#### Task input

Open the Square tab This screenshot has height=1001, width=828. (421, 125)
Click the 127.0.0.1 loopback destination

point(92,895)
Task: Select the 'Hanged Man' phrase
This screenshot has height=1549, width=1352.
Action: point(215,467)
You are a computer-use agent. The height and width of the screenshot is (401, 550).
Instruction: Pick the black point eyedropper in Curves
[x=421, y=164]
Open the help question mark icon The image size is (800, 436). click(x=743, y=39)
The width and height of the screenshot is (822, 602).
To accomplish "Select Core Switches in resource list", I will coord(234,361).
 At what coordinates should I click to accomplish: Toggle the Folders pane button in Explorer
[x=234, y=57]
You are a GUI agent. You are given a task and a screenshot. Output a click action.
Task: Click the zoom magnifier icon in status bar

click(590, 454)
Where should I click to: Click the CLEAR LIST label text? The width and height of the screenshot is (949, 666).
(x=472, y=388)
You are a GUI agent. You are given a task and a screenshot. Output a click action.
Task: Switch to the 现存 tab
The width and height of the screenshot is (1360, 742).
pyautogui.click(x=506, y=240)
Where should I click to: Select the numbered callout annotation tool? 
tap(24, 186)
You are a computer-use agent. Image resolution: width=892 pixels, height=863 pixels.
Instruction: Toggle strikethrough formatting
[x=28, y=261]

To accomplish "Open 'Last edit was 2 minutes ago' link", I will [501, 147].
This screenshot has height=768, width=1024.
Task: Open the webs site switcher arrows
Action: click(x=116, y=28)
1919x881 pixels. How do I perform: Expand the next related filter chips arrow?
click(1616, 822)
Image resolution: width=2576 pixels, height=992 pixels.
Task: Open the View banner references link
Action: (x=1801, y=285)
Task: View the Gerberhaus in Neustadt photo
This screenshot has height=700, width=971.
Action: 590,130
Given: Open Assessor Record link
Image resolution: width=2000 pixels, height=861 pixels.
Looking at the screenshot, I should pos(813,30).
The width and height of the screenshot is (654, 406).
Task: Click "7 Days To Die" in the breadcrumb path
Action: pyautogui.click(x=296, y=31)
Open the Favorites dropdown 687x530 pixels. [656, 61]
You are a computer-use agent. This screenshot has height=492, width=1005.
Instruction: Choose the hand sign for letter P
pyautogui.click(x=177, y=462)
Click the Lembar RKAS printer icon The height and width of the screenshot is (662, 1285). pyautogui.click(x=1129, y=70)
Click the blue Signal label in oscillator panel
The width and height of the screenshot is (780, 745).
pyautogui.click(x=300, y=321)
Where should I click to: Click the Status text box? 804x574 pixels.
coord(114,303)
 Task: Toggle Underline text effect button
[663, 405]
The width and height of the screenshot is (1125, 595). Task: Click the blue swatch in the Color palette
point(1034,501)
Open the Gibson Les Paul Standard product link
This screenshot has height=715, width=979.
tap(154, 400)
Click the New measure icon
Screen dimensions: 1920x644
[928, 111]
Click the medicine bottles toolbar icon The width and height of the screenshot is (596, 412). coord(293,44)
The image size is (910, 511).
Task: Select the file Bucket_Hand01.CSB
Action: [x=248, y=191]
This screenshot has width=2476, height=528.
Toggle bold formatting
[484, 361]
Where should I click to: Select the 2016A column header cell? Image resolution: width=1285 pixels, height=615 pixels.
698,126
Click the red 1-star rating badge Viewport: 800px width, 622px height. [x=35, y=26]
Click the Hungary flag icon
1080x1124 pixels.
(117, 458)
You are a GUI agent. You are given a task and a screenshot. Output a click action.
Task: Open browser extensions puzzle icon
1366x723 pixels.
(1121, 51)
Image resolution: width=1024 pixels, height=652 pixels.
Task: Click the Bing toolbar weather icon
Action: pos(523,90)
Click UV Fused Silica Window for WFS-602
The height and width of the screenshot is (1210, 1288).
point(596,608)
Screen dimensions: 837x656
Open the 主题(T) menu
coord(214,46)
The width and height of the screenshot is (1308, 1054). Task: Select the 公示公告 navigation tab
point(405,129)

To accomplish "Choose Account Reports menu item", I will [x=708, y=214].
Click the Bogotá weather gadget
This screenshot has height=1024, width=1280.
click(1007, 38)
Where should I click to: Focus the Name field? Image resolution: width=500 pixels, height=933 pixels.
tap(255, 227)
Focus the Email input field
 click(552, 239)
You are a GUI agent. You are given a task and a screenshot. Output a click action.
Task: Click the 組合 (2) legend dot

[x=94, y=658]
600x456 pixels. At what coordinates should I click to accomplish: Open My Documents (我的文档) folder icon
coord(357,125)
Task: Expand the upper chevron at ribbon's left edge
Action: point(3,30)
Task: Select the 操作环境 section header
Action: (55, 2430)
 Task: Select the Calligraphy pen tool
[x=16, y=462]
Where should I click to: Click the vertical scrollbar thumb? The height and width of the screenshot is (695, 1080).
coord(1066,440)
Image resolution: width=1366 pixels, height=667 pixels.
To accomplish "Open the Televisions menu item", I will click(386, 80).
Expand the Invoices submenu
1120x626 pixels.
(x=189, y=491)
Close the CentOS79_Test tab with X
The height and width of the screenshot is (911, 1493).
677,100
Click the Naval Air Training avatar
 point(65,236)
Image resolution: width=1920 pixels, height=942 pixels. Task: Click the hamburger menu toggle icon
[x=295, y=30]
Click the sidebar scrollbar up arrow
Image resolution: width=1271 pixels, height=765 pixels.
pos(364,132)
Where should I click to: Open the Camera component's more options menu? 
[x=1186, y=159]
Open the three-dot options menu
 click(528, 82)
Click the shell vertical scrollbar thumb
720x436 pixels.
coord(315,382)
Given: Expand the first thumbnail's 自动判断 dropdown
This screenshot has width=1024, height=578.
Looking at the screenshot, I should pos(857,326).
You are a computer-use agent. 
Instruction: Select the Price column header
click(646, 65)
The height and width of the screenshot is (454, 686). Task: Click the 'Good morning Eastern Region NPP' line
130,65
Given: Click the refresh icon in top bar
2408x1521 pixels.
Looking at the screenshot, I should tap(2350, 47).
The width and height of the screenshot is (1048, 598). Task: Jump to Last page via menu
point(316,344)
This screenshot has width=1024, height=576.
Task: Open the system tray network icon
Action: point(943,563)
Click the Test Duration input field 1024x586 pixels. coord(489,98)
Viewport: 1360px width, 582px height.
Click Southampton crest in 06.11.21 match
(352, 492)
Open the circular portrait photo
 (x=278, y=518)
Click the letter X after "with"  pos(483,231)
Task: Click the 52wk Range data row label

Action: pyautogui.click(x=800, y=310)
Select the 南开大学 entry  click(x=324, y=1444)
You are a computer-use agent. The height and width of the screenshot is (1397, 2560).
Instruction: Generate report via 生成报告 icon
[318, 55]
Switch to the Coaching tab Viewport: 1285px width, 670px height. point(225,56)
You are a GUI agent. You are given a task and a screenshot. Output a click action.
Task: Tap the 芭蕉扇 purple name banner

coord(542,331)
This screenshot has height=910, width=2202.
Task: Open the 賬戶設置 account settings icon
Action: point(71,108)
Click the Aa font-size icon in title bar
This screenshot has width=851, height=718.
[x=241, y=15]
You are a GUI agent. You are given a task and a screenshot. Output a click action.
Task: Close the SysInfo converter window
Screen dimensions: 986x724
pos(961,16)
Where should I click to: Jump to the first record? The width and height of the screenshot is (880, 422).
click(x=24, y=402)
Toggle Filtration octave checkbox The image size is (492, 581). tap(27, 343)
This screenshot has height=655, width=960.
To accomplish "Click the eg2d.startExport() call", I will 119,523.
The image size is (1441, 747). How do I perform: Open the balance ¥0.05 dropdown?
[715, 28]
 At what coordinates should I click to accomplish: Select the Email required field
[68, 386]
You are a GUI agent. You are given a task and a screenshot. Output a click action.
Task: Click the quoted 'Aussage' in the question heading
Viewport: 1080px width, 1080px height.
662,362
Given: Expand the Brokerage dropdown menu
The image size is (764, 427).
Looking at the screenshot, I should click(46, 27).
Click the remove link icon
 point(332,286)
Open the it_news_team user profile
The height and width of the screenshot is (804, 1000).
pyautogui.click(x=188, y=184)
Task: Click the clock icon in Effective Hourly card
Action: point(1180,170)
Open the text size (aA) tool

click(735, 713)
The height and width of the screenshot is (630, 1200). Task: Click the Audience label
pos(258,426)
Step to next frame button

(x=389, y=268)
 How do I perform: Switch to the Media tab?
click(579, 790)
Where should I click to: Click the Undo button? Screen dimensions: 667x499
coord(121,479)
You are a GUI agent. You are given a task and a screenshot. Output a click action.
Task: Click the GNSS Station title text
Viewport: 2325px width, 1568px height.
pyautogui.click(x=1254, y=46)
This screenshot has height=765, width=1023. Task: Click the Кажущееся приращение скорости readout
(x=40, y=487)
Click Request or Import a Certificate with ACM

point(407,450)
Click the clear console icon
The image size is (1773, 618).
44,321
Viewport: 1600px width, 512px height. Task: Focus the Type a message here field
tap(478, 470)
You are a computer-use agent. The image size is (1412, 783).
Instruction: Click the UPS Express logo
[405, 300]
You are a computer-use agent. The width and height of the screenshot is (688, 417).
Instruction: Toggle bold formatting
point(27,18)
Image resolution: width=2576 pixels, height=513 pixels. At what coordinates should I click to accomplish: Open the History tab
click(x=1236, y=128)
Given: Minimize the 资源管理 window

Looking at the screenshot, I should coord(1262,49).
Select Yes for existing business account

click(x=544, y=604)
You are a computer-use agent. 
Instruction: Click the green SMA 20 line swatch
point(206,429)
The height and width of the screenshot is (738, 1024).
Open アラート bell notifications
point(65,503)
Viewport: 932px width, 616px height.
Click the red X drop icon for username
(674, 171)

########

Exercise: Identify every line above with the string "title" in it. Copy those lines.

Finished exercise:
Click the Aa font-size icon in title bar
Task: Click the GNSS Station title text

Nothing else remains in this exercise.